Developmental exposure of fetal ovaries and fetal germ cells to endometriosis in an endometriosis model causes differential gene expression in the preimplantation embryos of the first generation and second generation embryos
Fetal and fetal germ cell exposure to endometriosis in utero alters gene expression in first- and second-generation eight-cell embryos.
Julie A. Birt, M.S., J. Wade Davis, Ph.D., Kristen H. Taylor, Ph.D., Kathy L. Sharpe-Timms, Ph.D.
Volume 100, Issue 5, Pages 1436-1443, November 2013
To characterize multigenerational gene expression anomalies in eight-cell stage embryos associated with developmental exposure to endometriosis.
Using an endometriosis model in rats (F0 founder generation) to evaluate gene expression in F1 (fetal exposure) and F2 (fetal germ cell exposure) generation eight-cell stage embryos.
Endometriosis model in rats (Endo) and controls (Sham).

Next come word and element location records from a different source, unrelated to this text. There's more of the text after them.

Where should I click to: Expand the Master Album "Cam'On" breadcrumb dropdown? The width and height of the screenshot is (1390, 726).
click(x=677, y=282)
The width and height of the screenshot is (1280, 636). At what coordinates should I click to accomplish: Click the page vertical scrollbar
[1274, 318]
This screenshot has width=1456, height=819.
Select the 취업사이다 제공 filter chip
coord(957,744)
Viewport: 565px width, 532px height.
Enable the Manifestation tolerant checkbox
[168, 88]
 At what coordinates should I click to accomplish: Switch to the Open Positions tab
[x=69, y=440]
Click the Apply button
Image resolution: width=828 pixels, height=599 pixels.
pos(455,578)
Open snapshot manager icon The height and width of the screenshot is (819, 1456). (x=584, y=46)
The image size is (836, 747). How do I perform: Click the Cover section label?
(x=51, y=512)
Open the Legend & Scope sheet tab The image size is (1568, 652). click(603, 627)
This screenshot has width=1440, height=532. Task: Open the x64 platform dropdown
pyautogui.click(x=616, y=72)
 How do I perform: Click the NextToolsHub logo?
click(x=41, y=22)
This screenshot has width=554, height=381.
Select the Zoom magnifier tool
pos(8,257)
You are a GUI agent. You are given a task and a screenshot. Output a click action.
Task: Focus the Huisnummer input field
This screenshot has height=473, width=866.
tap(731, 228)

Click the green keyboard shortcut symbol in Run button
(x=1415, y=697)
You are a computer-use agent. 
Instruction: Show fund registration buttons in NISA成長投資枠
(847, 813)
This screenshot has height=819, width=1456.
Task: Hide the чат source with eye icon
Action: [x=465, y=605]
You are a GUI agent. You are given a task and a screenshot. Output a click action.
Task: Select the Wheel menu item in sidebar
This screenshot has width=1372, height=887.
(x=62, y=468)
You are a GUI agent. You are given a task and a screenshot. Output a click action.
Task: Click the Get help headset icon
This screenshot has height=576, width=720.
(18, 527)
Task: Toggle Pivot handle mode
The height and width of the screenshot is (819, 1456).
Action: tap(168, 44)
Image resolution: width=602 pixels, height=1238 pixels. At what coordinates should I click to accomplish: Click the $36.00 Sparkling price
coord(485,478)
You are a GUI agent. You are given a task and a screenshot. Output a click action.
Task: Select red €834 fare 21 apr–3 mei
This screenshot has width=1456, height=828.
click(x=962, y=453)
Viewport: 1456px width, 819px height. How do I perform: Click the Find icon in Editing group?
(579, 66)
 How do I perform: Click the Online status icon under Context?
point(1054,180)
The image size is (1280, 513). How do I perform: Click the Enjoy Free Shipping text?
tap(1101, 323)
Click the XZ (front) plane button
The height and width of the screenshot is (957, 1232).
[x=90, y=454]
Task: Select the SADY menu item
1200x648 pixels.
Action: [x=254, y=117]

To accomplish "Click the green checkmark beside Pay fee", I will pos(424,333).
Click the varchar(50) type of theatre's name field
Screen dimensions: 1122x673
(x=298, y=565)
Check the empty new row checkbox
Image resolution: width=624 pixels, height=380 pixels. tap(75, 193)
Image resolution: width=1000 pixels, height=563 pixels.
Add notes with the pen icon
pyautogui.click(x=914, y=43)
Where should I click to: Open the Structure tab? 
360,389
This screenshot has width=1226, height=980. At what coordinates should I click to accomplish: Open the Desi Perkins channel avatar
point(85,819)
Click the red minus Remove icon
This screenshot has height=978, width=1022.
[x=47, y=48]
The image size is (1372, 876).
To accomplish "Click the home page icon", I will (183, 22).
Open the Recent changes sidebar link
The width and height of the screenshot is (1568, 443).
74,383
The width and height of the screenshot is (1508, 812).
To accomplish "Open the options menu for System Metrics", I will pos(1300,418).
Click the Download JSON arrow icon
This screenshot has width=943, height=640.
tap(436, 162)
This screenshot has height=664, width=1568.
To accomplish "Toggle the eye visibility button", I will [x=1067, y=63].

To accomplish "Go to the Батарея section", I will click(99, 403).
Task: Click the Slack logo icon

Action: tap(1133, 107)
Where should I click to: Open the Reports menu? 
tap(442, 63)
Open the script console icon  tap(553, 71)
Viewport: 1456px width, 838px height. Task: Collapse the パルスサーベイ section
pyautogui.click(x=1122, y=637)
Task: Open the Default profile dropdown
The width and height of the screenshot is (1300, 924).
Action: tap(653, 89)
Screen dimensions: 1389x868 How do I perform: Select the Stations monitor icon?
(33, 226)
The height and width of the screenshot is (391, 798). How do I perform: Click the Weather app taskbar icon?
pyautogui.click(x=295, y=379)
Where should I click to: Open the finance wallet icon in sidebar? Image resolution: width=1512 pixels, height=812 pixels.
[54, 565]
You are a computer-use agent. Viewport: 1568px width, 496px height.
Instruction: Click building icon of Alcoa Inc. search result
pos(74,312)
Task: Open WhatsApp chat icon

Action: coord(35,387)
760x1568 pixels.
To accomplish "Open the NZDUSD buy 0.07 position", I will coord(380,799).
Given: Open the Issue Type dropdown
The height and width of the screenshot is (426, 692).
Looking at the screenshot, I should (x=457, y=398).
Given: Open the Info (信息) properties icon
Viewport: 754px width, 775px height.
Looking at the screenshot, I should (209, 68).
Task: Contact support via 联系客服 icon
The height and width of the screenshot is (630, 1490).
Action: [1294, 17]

F0 Endo and Sham rats were bred; half the pregnant rats were killed on gestational day 3 to collect F1 eight-cell stage embryos and the others gestated to term (F1 females). Adult F1 females bred; F2 eight-cell embryos collected.
Main Outcome Measure(s):
Maintenance of differential gene expression in F1 and F2 generation eight-cell embryos in endometriosis.
Developmental exposure to endometriosis altered the gene signaling pathways, with changes found in apoptosis, the cell cycle process, the response to oxidative stress, negative regulation of molecular function, and RNA processing. The apoptotic genes Diablo, Casp3, Parp1, Cad, and Dnaja3 were increased and the Nfkbia transcripts were decreased in F1 Endo versus F1 Sham embryos. In F2 Endo versus Sham embryos, Casp3 and Cad were statistically significantly increased, and Parp1 and Nfkbia tended to be elevated.
Fetal and germ cell exposure to endometriosis alters apoptotic gene expression in first- and second-generation eight-cell stage embryos, supporting the hypothesis of multigenerational inheritance resulting from exposure to endometriosis in utero.